● Your goal
Below this line is a set of entries; quote exactly the lines from the line that contains "Instruction: Open editor Find magnifier tool" to the line that contains "Given: Open Chrome three-dot menu", both lines included.

*** Opening Exercise inputs ***

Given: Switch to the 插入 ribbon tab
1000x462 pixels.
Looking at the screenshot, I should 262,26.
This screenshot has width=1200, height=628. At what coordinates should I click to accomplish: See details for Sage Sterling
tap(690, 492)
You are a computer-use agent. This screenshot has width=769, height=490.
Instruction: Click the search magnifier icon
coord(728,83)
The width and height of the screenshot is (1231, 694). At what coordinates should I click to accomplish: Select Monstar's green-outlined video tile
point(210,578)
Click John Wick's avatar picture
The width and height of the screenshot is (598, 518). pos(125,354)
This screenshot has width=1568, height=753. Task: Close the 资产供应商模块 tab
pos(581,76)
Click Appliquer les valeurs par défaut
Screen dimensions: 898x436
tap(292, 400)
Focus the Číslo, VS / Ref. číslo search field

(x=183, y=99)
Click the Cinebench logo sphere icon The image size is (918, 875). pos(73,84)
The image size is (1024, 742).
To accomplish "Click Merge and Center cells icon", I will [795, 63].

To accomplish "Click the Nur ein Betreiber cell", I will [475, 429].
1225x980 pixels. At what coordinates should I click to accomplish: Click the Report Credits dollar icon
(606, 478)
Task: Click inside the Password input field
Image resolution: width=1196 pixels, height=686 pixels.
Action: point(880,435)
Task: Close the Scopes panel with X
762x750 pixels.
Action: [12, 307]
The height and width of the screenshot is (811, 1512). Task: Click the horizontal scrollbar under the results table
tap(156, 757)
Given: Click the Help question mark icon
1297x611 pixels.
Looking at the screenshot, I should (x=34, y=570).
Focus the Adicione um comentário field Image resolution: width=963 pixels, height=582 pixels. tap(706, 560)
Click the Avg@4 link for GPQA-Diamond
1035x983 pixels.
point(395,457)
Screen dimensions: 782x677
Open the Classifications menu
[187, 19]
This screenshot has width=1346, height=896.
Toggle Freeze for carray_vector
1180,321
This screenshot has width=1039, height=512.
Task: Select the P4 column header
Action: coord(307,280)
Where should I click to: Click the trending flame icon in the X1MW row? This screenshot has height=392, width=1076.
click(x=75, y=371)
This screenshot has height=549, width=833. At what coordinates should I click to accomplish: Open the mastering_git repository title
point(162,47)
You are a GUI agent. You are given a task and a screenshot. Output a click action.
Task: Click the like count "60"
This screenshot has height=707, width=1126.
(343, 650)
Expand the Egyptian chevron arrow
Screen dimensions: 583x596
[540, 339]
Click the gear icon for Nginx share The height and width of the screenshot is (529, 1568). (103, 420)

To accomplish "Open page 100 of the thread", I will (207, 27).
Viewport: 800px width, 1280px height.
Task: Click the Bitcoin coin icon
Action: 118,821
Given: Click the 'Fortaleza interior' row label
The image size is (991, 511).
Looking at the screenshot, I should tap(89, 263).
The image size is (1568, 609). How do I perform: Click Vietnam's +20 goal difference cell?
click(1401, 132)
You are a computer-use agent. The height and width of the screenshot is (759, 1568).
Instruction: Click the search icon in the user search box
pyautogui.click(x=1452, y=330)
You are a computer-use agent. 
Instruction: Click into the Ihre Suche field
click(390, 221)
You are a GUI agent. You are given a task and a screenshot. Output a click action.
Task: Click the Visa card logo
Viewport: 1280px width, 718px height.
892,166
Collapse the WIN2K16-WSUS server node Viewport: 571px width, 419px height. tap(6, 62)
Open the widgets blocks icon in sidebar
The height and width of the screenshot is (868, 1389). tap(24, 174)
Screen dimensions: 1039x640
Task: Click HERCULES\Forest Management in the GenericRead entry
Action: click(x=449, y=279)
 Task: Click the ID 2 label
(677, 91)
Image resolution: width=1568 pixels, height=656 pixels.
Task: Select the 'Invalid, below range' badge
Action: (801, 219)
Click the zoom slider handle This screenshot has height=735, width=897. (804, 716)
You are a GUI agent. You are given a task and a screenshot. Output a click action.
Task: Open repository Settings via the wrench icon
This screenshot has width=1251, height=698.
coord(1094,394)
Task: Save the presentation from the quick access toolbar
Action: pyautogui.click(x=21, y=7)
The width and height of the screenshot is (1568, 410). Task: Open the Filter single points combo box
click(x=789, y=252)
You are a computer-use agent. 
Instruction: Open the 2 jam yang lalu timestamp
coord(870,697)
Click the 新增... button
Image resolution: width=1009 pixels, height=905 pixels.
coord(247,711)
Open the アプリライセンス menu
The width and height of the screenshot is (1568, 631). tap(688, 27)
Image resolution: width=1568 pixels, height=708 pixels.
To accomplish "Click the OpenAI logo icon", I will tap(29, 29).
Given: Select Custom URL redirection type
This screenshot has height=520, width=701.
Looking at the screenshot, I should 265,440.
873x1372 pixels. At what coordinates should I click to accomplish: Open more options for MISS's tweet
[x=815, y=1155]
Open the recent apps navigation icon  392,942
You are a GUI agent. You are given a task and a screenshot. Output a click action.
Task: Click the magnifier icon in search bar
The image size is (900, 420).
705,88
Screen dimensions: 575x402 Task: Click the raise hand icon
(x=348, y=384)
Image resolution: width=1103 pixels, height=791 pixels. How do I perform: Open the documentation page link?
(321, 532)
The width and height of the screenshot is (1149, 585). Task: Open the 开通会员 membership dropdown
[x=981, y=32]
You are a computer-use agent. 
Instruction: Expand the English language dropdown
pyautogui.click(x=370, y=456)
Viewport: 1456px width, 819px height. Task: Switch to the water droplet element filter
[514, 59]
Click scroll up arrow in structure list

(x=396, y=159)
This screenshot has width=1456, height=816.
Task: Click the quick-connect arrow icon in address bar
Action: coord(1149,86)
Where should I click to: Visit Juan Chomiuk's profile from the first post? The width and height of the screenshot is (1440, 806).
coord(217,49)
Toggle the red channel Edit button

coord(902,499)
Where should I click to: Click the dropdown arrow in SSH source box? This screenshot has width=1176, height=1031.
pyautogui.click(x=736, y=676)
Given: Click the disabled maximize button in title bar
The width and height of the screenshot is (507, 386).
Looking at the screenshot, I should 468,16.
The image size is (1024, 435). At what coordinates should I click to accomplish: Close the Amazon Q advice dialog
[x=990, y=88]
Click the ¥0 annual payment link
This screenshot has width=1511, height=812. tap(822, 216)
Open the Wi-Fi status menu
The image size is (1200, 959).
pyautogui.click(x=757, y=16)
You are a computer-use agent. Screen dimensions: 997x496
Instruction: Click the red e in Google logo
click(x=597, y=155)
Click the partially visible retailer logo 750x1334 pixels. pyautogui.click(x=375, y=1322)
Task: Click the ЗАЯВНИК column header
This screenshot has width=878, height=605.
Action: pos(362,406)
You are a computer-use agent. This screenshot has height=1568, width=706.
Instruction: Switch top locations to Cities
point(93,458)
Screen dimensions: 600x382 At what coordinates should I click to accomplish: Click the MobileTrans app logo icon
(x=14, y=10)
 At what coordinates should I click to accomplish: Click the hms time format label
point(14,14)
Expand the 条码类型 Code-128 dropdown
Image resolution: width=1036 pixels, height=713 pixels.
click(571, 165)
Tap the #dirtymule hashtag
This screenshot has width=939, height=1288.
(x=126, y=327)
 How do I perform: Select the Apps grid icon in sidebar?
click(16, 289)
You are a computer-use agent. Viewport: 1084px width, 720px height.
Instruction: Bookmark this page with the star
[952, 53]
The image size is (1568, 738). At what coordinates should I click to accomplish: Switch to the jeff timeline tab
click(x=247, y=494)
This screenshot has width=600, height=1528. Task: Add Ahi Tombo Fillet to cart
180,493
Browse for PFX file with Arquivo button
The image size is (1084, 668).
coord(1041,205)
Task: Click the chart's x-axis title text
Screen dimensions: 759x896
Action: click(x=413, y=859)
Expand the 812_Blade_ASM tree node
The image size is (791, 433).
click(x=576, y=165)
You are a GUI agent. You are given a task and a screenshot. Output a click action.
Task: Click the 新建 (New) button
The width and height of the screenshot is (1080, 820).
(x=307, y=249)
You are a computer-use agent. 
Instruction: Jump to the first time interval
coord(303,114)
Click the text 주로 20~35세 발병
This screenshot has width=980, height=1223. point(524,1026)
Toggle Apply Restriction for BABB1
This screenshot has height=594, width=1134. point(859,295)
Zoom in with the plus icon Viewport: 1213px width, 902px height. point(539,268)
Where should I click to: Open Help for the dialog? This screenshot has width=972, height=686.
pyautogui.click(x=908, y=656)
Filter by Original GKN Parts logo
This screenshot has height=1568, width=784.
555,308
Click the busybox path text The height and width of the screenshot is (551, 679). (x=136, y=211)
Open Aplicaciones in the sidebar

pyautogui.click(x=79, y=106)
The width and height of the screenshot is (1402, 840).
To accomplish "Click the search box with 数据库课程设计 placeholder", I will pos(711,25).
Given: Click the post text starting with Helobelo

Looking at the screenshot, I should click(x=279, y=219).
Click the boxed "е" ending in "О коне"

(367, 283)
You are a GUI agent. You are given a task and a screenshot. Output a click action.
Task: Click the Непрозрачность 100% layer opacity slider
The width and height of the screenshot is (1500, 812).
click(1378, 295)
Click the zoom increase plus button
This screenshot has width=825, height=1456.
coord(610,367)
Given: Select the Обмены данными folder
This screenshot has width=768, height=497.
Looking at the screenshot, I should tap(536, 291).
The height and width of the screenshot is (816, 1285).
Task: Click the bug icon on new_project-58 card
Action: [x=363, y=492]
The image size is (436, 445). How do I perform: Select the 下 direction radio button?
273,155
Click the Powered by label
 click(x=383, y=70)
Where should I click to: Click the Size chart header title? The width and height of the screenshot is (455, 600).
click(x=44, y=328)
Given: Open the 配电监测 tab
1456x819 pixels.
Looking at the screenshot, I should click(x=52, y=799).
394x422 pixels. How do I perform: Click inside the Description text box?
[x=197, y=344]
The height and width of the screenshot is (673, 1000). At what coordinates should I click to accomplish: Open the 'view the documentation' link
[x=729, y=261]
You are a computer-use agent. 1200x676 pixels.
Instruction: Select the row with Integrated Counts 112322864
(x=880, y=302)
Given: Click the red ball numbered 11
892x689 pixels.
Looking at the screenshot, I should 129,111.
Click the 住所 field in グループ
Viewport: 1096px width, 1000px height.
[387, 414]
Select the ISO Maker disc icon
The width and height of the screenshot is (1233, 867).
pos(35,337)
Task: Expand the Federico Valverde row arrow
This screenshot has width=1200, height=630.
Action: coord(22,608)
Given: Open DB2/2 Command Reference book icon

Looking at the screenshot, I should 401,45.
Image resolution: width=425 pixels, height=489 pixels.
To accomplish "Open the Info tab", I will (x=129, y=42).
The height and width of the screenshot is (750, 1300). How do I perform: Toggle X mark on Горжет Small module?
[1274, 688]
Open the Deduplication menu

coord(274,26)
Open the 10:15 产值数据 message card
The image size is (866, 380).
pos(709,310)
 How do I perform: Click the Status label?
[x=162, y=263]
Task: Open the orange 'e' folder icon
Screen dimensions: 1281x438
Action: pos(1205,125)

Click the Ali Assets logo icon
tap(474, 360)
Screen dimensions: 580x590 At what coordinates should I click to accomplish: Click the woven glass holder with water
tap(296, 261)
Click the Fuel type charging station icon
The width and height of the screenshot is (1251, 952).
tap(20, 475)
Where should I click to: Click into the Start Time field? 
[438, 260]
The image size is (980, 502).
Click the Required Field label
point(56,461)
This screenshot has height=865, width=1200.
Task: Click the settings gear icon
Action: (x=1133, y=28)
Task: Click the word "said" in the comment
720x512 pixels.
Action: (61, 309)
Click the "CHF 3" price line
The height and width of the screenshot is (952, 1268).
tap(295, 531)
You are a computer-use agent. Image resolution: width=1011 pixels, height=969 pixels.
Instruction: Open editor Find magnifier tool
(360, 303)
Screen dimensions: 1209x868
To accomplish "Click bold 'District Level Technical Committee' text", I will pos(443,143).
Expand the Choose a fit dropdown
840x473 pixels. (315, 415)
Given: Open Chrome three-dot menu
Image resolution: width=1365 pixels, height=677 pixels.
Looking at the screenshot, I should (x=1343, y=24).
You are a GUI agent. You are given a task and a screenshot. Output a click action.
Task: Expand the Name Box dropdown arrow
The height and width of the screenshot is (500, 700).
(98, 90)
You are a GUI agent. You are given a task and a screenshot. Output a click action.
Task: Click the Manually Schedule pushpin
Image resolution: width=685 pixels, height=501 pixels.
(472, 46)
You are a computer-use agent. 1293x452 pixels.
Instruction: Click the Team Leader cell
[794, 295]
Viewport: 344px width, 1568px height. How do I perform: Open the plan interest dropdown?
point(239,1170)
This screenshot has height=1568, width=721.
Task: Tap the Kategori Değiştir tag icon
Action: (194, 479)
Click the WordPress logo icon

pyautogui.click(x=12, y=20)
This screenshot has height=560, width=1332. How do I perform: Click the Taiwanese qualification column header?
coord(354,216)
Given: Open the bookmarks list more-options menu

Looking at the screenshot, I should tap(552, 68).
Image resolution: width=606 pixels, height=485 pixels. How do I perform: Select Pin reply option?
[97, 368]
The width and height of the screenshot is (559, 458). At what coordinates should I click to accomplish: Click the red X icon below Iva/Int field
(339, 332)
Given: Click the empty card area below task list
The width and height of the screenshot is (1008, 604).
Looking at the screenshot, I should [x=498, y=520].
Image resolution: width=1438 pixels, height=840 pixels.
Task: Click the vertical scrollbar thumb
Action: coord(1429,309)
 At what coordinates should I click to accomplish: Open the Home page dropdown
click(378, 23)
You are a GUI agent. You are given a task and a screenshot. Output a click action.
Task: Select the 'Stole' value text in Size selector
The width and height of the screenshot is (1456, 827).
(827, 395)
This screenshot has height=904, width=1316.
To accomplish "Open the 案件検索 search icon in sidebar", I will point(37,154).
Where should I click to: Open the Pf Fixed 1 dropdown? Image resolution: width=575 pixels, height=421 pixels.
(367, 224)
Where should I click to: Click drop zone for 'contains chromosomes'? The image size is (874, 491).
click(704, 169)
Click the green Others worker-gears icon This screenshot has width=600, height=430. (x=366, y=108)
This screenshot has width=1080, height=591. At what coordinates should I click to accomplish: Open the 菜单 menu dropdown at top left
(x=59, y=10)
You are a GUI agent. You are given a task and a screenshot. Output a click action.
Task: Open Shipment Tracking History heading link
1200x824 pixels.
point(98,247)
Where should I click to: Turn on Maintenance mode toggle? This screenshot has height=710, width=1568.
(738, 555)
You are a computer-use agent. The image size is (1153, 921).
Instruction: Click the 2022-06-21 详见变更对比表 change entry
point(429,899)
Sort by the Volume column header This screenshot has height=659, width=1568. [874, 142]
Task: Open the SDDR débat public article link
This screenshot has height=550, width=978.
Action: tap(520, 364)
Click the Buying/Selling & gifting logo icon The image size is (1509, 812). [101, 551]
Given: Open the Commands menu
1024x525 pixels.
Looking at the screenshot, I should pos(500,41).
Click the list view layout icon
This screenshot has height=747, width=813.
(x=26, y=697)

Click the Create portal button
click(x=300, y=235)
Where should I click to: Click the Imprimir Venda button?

*** Closing Exercise inputs ***

● Answer space
Instruction: Open editor Find magnifier tool
(360, 303)
Screen dimensions: 1209x868
To accomplish "Click bold 'District Level Technical Committee' text", I will pos(443,143).
Expand the Choose a fit dropdown
840x473 pixels. (315, 415)
Given: Open Chrome three-dot menu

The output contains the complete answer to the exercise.